The primary objective was the number of patients requiring a clinically relevant PK-guided dose adjustment (change in dose of 10% or more). Secondary objectives include any increase or decrease in dosing, as well as the magnitude of dose adjustments.
Single center retrospective chart review of adult obese SCT patients receiving Bu as a part of their conditioning regimen. Bu was administered intravenously once daily at a dose of 130 mg/m2 for 4 planned doses in the allogeneic (allo) and 3 planned in the autologous (auto) population with an AUC goal of 5000 µmol*min/dose. The dose was calculated using the 25% adjusted body weight equation (AdjBW25) and pharmacokinetic (PK) samples were sent from the first day of Bu.
Fifty-five obese SCT patients (51 allo and 4 auto) were identified between 2017 to 2019 who underwent PK levels with Bu. Majority of allo patients were transplanted for acute myeloid leukemia (61%); received matched unrelated (43%) or matched related donor transplants (33%), and received fludarabine/Bu (95%) based conditioning. All the auto patients received thiotepa, Bu, and cyclophosphamide (TBC) regimen. Forty-four (80%) patients required a clinically relevant dose adjustment. In the allo SCT group, 45/51 (88%) patients required a dose change with 36 (71%) requiring a median increase in dose by 37% (range 3 -126%) and 9 (18%) requiring a median decrease in dose by 12% (range 7-29%).
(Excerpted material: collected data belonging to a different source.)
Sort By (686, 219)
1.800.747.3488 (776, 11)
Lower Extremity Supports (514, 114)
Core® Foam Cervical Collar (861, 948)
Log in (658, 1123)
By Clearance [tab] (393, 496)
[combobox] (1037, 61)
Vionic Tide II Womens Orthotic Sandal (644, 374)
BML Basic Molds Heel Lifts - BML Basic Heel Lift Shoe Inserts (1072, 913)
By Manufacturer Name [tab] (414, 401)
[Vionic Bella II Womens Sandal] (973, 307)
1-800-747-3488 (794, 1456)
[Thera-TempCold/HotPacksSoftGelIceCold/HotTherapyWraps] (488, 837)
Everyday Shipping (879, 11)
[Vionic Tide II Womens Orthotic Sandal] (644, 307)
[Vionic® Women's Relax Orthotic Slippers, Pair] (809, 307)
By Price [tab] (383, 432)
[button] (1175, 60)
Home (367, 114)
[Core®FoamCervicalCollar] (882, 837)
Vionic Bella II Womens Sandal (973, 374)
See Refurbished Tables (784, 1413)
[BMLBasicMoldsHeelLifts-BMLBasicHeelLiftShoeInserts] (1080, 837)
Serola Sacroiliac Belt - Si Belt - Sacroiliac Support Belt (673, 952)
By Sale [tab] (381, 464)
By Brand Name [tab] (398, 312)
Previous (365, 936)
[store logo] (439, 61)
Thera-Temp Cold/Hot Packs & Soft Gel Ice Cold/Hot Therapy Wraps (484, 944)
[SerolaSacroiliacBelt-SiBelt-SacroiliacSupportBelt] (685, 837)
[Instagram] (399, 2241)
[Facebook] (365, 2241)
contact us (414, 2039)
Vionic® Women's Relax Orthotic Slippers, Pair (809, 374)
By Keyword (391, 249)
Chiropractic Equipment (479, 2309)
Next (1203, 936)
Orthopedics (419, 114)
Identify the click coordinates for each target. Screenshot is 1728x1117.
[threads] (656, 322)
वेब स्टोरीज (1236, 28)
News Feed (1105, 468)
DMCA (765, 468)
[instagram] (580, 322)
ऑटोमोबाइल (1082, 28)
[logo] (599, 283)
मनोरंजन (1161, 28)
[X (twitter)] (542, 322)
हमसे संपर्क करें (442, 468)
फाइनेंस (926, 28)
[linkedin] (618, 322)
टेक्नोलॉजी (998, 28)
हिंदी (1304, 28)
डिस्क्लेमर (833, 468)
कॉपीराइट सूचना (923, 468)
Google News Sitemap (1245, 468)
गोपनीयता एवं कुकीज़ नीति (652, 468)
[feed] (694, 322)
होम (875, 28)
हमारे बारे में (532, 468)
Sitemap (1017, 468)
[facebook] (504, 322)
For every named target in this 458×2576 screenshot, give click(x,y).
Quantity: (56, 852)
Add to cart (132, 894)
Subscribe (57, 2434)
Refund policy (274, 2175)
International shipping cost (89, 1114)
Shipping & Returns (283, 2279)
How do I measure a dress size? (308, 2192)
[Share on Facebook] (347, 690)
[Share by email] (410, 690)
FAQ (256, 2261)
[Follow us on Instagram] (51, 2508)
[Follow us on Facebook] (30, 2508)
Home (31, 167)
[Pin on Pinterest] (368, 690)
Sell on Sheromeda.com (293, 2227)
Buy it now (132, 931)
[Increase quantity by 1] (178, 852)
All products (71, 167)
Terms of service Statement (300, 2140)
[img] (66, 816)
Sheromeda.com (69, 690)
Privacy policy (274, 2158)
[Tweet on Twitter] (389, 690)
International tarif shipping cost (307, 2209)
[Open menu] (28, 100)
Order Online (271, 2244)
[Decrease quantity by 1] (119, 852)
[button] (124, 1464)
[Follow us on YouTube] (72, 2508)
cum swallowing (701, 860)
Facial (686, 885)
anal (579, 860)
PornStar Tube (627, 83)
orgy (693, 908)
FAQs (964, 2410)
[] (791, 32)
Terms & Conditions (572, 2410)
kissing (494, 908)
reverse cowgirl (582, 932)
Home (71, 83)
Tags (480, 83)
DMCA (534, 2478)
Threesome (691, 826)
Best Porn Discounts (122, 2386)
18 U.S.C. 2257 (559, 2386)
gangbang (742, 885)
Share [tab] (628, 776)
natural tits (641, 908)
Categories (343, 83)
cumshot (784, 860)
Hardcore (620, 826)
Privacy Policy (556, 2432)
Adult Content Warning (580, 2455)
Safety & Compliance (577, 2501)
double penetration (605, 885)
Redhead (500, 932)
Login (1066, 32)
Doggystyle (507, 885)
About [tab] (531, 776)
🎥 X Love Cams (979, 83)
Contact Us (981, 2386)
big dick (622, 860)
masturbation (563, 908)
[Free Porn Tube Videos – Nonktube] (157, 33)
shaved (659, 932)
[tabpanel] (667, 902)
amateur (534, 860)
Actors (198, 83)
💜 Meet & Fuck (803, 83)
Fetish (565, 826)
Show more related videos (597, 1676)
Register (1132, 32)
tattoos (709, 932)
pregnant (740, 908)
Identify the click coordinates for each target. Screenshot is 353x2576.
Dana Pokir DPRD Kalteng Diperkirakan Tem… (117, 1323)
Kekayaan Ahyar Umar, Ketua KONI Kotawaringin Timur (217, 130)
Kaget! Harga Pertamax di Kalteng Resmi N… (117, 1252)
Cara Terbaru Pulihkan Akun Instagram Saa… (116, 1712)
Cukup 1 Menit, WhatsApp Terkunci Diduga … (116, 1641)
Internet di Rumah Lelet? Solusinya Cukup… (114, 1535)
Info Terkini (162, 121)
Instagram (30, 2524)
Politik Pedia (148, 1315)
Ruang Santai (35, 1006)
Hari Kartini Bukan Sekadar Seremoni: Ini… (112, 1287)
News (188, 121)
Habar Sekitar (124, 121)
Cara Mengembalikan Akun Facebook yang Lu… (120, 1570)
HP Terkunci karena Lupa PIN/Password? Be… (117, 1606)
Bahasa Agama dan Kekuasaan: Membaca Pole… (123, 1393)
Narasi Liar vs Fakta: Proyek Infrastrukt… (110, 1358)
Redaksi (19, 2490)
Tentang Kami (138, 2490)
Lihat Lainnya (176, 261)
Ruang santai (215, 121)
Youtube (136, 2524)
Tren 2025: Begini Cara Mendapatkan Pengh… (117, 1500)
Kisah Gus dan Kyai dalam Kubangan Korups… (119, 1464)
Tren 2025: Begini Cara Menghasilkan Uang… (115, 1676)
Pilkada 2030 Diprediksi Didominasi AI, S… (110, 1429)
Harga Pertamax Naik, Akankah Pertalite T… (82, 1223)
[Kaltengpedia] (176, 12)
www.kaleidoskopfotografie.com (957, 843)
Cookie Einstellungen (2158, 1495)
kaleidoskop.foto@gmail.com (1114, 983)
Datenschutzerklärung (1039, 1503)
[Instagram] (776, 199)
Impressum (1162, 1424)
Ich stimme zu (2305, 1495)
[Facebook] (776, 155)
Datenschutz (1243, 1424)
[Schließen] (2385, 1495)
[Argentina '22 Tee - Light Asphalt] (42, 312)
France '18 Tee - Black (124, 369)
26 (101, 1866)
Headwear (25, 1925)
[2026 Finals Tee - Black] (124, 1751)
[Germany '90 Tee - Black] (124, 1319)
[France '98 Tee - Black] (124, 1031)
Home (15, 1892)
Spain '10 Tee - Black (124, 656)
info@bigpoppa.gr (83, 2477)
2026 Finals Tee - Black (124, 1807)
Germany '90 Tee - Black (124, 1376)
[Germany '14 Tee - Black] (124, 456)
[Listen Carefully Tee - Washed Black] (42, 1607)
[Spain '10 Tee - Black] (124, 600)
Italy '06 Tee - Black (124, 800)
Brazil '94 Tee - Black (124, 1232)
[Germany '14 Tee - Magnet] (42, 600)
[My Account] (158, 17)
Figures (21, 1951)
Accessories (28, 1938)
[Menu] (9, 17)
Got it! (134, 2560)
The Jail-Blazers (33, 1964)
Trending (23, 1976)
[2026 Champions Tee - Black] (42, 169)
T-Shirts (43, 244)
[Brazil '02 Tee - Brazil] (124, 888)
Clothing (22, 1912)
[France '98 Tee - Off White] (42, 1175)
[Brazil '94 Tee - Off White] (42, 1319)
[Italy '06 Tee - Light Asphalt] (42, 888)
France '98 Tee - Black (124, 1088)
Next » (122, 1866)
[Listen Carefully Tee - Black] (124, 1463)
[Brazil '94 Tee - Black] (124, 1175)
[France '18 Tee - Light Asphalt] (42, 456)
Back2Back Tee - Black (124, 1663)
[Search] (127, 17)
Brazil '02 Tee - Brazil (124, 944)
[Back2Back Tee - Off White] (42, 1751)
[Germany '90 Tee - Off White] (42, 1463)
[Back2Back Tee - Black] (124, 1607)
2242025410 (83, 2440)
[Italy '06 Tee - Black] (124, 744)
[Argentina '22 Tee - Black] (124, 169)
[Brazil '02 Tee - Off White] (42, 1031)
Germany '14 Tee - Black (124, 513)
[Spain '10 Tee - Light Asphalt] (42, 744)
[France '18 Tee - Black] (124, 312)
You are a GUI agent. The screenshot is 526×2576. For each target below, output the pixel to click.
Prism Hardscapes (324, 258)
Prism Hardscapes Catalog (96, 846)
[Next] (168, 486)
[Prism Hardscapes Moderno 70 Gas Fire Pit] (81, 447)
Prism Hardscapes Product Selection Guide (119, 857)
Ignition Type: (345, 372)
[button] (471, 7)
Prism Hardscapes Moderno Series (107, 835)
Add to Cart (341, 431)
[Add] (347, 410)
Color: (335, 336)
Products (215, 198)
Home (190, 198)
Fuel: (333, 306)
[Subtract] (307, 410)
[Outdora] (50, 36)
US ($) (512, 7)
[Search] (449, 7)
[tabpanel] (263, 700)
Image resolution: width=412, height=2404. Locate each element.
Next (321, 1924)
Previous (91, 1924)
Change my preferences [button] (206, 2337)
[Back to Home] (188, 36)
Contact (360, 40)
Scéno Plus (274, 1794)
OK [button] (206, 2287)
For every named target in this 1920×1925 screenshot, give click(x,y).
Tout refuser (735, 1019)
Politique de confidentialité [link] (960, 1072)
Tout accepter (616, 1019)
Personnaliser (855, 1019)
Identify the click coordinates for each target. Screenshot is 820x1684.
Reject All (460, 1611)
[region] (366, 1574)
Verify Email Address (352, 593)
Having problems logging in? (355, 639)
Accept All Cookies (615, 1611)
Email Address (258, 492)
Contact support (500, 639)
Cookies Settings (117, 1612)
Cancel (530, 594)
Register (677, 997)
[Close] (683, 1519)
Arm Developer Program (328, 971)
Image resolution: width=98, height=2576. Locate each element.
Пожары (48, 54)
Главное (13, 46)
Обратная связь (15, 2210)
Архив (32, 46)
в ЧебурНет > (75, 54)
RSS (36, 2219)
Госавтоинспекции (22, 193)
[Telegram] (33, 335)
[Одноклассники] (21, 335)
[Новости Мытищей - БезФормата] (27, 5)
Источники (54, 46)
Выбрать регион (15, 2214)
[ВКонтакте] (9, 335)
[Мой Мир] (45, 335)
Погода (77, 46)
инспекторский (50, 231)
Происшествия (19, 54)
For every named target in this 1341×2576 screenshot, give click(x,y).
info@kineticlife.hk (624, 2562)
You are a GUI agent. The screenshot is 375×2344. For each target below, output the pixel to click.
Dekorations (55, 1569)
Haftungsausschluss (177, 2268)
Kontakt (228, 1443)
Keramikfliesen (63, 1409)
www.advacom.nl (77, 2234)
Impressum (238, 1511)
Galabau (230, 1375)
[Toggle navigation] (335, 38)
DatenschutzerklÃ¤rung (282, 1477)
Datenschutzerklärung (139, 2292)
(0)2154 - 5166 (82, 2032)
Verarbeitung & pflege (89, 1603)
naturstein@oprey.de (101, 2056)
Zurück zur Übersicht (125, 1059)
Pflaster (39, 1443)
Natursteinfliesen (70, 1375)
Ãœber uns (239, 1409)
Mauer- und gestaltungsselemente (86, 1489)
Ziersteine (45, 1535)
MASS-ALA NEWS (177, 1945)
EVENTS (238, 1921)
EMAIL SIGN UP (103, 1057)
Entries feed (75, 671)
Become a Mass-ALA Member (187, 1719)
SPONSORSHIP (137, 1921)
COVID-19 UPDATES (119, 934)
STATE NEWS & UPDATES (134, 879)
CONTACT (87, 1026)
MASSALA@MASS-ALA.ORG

Following the first dose, the median AUC was 4318 µmol*min (range 2994 - 5854 µmol*min) and after PK-guided adjustment the median AUC of all doses was 4934 µmol*min (range 4215 - 5061 µmol*min). In the auto SCT group, 4/4 (100%) patients required a dose change with 1 (25%) requiring an increase in dose by 28%, and 3 (75%) requiring a median decrease in dose by 100% (range 13 – 100%). Following the first dose, the median AUC was 6285 µmol*min (range 4213 - 8995 µmol*min) and after PK-guided adjustment the median AUC of all doses was 4948 µmol*min (range 4609 - 5997 µmol*min).
Overall, the majority of our allo SCT patients required a clinically significant increase in Bu dose. However, in our auto SCT patients, the majority required a significant decrease in dose that translated into omitting the last dose in two patients. Using PK-guided dose adjustments were critical in achieving our desired AUC goal and, based on our findings, using AdjBW25 may not be adequate. Further studies are warranted to identify the most appropriate dosing weight for obese patients, as well as allo versus auto recipients.